Mary Lynn Keyes doesn’t remember much of what happened on April 11 when she was attacked and robbed while she was getting her mail.
But in court on Thursday, facing Elwood Martin, who pleaded guilty to the assault and to robbing other Germantown women earlier this year, she recounted what she could recall: an arm coming up behind her, the force of the attack, the same dizzying, spinning sensation that she felt as a six-year-old when she almost drowned.
“My attacker set no boundaries, placed no limit on the injuries he inflicted — the damage only limited by the fact that he got what he wanted quickly,” she said.
Prosecutors say Keyes, 58, of Germantown, was one of seven women who were victims of robberies, thefts, or attempted thefts and robberies by Martin earlier this year. Martin pleaded guilty to theft, assault and robbery in those cases in July.
On Thursday, Montgomery County Circuit Court Judge Paul H. Weinstein sentenced Martin to 14 years in prison, suspending an additional 31 years, as well as ordering him to serve five years of probation after his release from jail and undergo drug treatment.
Police tied Martin, 29, to many of the crimes, in part because he was a homeless sex offender and had to wear an ankle bracelet so he could be monitored. Along with other evidence brought against him, the ankle bracelet placed him in the vicinity of where the crimes occurred, Montgomery County Assistant State’s Attorney Steve Chaikin said.
Shortly before sentencing Martin, Weinstein told the victims, “He probably never had a shot from the day he was born.”
“I get frustrated seeing people like Mr. Martin,” he said. “I have to send him to jail.”
In some cases, Martin took women’s purses without actually assaulting them, but in two of the cases, the crimes involved force.

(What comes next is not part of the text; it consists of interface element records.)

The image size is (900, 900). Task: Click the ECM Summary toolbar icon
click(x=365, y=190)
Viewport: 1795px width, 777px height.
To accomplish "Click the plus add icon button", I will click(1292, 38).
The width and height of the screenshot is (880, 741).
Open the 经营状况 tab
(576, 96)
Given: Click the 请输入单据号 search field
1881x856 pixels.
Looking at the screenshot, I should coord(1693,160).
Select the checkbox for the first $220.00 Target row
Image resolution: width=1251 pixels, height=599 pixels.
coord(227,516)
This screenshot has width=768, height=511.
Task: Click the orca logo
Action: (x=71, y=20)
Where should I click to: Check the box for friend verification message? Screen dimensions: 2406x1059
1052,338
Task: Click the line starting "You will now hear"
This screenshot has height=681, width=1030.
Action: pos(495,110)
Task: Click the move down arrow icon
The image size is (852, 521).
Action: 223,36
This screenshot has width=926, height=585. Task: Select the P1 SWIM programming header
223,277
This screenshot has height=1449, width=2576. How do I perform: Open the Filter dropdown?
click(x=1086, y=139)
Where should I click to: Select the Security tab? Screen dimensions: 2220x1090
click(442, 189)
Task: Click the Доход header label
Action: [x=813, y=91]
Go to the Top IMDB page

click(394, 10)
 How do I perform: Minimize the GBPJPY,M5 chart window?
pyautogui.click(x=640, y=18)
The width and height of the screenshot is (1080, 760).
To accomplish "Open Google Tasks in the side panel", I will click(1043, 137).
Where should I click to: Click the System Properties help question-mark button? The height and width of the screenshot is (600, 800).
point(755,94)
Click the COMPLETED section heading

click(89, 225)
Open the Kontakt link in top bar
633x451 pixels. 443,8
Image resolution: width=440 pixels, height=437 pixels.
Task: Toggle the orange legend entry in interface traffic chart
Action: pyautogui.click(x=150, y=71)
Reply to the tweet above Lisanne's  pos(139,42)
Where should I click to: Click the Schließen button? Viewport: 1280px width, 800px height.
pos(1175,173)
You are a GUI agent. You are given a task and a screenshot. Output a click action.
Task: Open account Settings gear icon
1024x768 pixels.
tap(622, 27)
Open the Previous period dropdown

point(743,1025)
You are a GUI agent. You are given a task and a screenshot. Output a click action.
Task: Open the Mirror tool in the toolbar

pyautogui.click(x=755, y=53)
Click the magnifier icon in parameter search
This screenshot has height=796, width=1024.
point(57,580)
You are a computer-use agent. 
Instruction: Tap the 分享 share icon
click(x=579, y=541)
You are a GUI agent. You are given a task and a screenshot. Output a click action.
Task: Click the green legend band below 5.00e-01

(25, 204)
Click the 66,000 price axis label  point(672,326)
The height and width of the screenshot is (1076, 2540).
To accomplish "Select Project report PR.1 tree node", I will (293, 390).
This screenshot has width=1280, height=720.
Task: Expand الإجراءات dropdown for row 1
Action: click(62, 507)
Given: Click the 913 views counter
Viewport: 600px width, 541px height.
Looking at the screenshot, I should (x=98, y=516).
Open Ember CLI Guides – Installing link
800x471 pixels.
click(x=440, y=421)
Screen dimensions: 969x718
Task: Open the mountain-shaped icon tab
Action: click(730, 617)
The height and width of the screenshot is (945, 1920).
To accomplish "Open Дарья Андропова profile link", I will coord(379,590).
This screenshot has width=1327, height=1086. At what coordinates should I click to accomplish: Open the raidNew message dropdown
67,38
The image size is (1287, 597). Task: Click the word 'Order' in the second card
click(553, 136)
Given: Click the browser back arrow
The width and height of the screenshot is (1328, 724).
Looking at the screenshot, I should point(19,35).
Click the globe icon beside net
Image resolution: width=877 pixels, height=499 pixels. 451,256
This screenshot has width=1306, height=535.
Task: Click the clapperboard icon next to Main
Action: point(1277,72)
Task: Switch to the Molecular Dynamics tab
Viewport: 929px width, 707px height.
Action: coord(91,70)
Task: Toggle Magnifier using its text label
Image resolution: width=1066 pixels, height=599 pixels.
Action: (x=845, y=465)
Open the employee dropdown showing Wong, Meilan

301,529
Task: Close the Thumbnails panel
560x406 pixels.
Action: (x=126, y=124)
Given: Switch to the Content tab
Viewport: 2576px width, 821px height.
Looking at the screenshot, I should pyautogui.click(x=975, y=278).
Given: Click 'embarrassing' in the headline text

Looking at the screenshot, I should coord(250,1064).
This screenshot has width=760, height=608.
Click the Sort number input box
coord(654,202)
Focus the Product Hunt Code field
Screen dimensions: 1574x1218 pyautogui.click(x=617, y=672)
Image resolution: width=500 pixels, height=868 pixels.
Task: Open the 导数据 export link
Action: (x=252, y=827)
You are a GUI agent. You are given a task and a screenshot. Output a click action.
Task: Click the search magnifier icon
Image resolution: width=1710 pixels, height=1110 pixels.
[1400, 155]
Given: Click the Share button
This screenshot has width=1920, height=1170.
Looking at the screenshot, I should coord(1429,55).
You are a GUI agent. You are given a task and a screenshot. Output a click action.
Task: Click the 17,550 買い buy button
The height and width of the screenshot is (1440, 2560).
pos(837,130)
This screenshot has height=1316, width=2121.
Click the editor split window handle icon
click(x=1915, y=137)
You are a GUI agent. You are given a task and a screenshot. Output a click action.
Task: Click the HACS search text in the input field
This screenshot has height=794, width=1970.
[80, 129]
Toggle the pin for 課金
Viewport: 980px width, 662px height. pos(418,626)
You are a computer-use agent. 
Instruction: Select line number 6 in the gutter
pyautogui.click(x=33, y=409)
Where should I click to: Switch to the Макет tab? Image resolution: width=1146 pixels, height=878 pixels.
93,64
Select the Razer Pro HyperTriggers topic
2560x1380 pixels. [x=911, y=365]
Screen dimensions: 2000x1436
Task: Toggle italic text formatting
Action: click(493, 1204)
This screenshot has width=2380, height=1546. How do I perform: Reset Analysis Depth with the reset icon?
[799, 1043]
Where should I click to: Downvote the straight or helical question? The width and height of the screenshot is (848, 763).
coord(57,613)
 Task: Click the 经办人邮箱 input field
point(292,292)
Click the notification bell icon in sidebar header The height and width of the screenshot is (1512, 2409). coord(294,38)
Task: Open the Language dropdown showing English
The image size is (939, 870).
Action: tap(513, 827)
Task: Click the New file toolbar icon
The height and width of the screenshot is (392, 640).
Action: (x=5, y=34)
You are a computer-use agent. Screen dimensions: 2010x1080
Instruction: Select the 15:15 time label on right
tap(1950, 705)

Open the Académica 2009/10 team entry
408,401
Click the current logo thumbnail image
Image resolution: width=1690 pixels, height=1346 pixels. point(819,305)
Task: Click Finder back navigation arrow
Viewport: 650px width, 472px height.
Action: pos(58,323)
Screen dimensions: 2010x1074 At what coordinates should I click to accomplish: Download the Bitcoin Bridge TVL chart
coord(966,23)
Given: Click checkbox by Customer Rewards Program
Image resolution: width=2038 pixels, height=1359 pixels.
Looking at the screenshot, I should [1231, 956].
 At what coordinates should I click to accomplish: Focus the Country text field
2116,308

In Keyes’ case, it was a brutal attack that left her sitting in a pile of her mail, spattered with her blood, thinking Martin was going to kill her.
“Oh my God, I could die,” Keyes remembered thinking, she said, in an interview.
The attack left her with a long cut inside her mouth which had to be stitched up, and nerve damage, she said. She also had a cut above her eye that went to the bone, and a wrenched shoulder. Months after the attack, the pain still hasn’t disappeared, she said.
Those were just some of the physical injuries — now, she talks to herself to give herself courage in the dark, and locks the doors as soon as she gets in her car.
Adam Harris, Martin’s public defender, said that Martin’s crimes stemmed from a lifetime of drug addiction.
“The only thing on his mind was getting high,” Harris said. He had asked Weinstein to sentence Martin to 10 years in prison. “The world of drugs was the world he knew,” Harris said.
When he spoke, Martin apologized to three of the women he robbed or tried to rob who were at the sentencing. He said he first began smoking marijuana when he was 12, continuing until he was 18, when he also began using PCP and cocaine.
“I know I hurt people. I wouldn’t want anyone to do that to my family. I don’t know how much good it’s going to do, but I’m sorry,” said Martin, a slim, bearded man with a short afro.